4/10
I will never watch this movie again.
I felt like I spent the first 40 minutes trying to decipher what the plot is. So many side stories were being rolled into one and it was just not working. When Lydia’s father died in the beginning, it felt thrown in. Astrid’s character was entirely cliche. It feels like I’ve
seen her type of character in other movies. Smart, likes science and what’s real, angry/unhappy, goes to a boarding school and hates her life…etc. I thought Jenna Ortega did well with her character, it’s just the character she played was rather boring. Beetlejuice was pretty tamed down, but I felt Michael Keaton did a good job jumping back into that character.
The wedding seen was too long. I wanted to rip myself out of my chair and leave. We had three evil villains: Beetlejuice’s ex, that boy, and William Dafoe’s character. It was all simply too much. I wish they would’ve revealed to Astrid or dug a little deeper of the boys murderous past. He was there for a bit then he quickly left and burned in hell just like that, and he was never spoken of again. I was just very bored, especially towards the end. If I had watched it by myself and my significant other wasn’t someone enjoying it, I would’ve been out right after the boy sent Astrid away into the death world and betrayed her. After that everything really just went downhill.
I didn’t really understand the whole relationship Lydia had with Astrid’s father.
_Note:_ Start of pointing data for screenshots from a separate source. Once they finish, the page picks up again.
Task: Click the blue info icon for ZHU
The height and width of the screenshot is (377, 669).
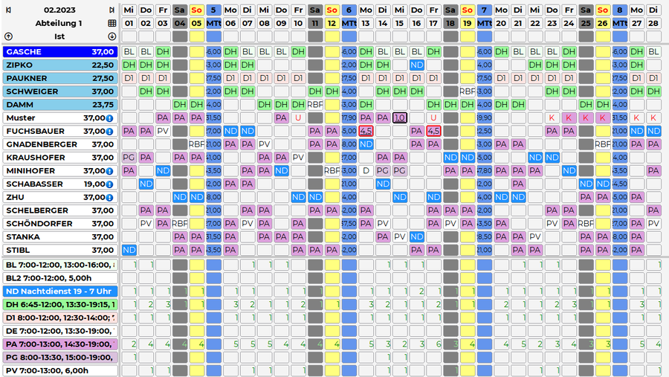Action: pos(109,198)
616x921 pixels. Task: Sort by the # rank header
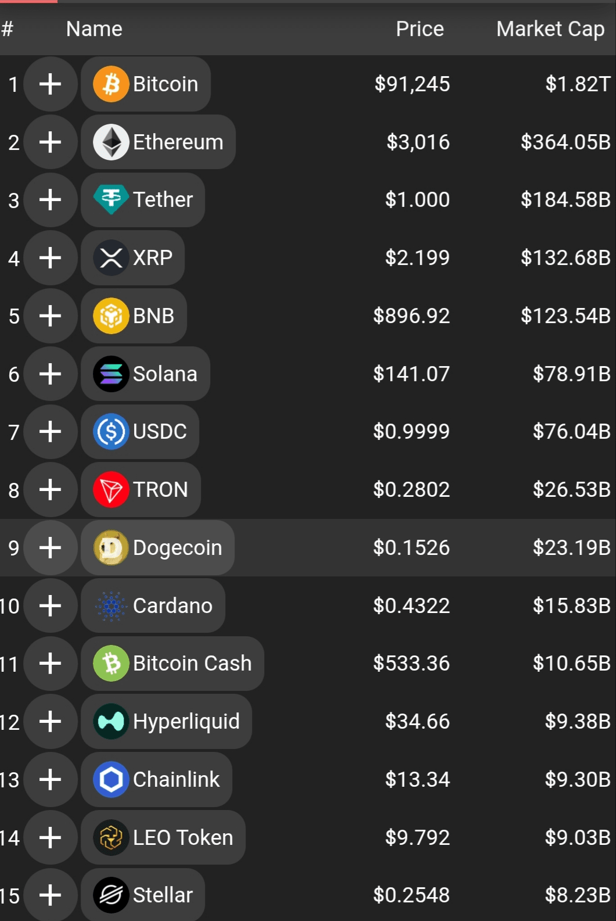coord(8,29)
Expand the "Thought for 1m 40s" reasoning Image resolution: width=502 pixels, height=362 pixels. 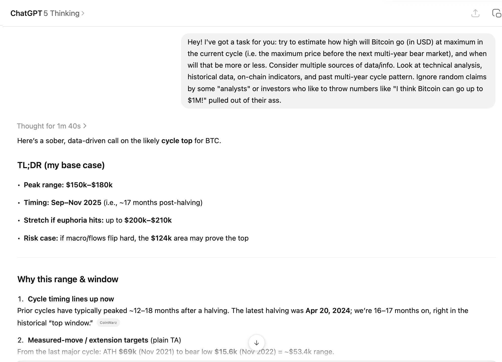pyautogui.click(x=49, y=126)
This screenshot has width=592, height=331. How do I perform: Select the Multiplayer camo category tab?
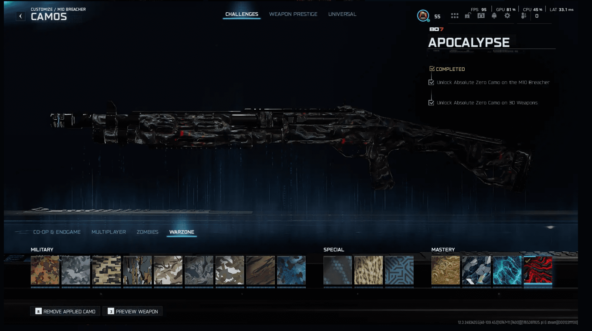coord(109,232)
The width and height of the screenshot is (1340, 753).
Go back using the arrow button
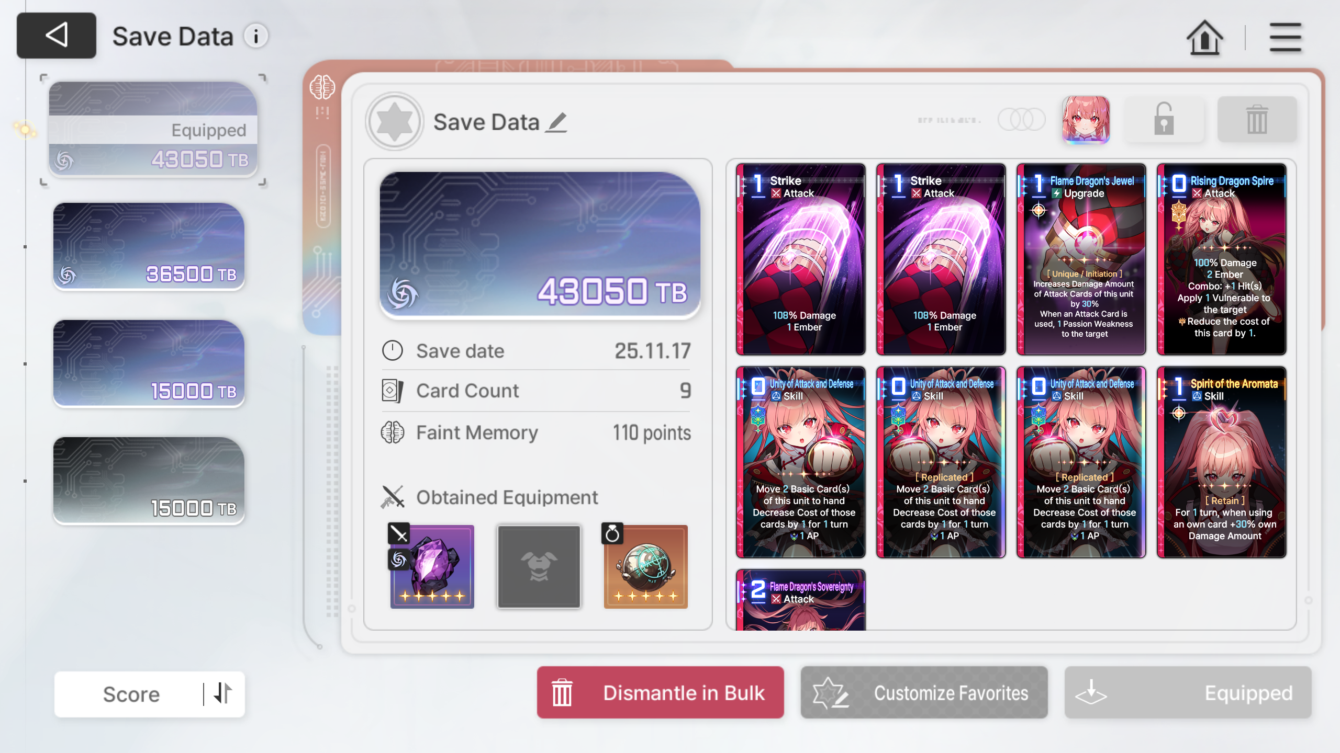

And when they saw him in the death world, I still couldn’t tell because they didn’t really interact. Only Astrid and the father had some sort of connection I could see. William Dafoe’s character left the movie awkwardly. In the wedding scene, he looked like he was just given a few lines cause the director forgot he was still in the scene and had to do something with him. They could’ve gotten away with just never showing his character’s ending or even better, just taken him out and all would be well.
It was just too cliche, long in the parts, short in others, loose and empty characters, too many plots, and just a headache of a movie that could’ve been avoided if someone spoke up at the writing table and said, “Hey this script is terrible. Let’s just leave the original story alone and not butcher it.”